Aim of the task:
Can you turn the items into a numbered list, starting at the line that contains "1512x810 pixels." and continuing through the end of the items? Skip blank lines and leave the pictures out.

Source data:
————

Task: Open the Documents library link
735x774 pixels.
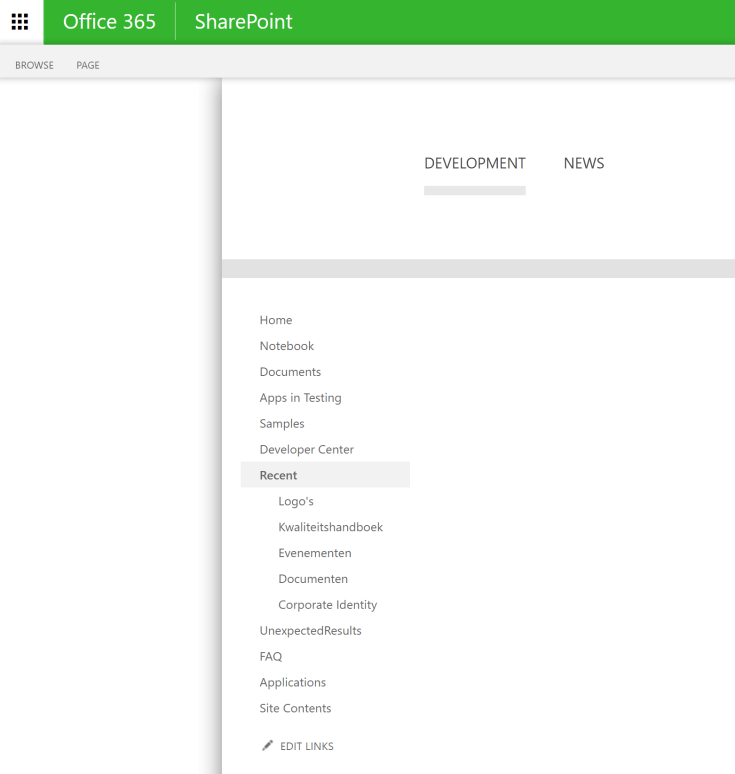Action: pos(290,372)
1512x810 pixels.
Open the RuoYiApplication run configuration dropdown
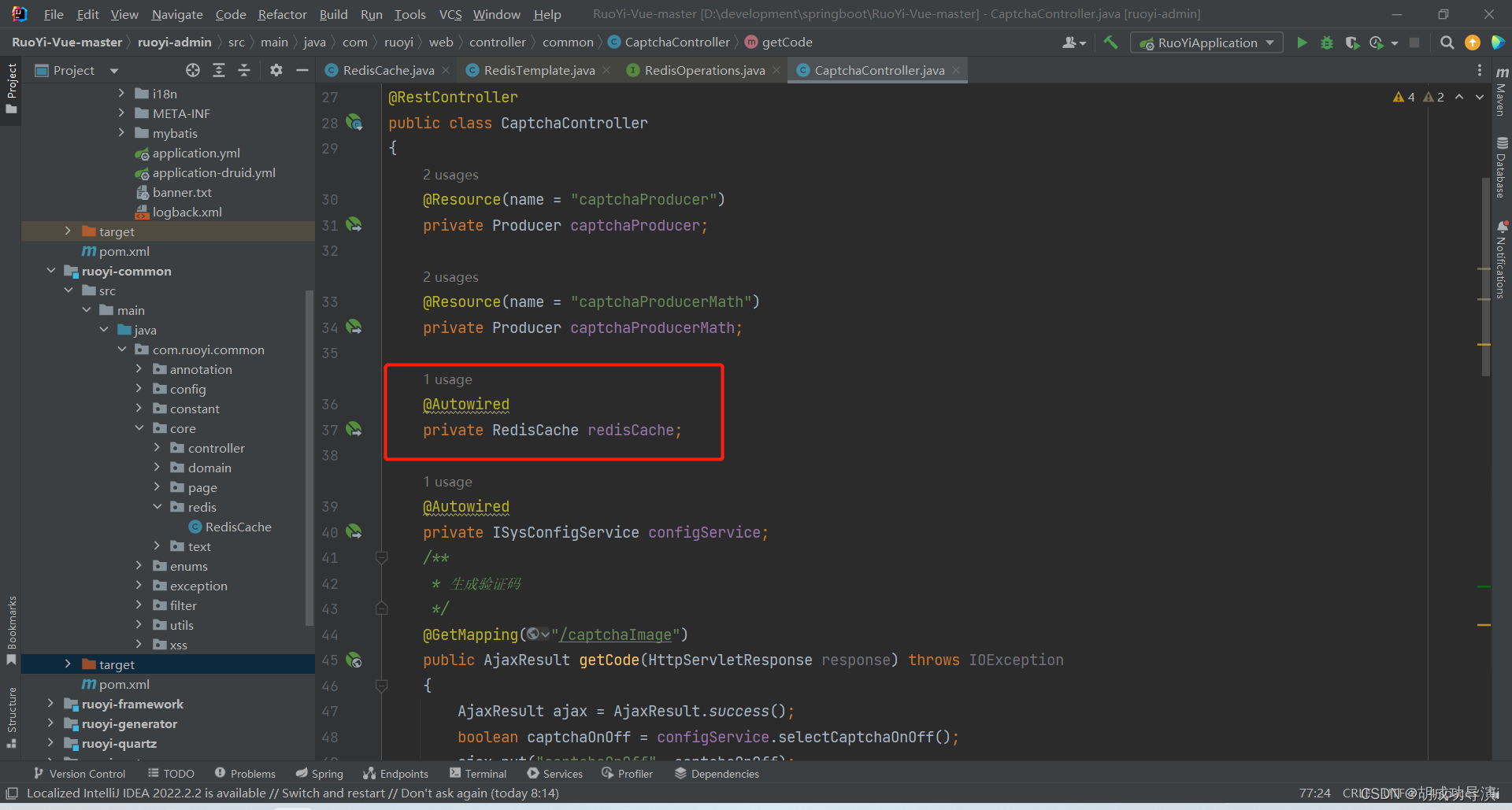click(x=1269, y=43)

————

Answer in full:
1. 1512x810 pixels.
2. Open the RuoYiApplication run configuration dropdown
3. click(x=1269, y=43)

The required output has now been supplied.